* start *

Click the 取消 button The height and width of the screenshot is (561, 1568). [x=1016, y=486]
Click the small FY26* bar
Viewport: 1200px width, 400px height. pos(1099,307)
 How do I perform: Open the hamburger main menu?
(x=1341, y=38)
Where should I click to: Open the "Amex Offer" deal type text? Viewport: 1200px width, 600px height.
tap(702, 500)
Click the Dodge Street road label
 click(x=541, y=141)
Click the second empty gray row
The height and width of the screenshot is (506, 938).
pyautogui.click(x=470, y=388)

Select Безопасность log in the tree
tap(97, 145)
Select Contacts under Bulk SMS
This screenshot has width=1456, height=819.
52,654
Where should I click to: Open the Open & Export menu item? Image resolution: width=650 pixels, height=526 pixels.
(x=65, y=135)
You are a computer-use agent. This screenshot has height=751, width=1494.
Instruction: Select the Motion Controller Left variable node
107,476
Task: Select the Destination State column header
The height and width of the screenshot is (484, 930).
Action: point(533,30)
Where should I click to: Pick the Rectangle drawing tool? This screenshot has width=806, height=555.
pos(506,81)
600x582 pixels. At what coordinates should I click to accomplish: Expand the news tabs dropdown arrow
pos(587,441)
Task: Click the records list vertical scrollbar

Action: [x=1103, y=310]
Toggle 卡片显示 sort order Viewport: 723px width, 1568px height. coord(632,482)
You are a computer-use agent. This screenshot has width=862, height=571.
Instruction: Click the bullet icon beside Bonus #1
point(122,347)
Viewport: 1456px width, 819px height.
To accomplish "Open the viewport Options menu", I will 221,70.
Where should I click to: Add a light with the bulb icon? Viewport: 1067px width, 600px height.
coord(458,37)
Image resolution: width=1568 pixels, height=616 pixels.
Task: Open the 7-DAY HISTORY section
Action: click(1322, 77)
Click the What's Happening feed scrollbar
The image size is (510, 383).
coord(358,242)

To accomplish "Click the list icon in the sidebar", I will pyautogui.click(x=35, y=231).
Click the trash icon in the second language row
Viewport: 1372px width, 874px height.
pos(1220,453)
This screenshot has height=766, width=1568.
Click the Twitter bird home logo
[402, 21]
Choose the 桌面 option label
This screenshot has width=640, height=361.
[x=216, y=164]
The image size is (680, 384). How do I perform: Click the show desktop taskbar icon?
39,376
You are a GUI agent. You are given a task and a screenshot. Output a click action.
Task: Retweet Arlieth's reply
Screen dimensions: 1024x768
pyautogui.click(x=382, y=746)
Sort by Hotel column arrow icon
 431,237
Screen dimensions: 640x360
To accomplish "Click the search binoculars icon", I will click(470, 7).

* end *

## SET EXERCISE
Count the lines in the data above that contain the string "pixels", matching case exactly, and give only that number.

## WRITTEN RESPONSE
3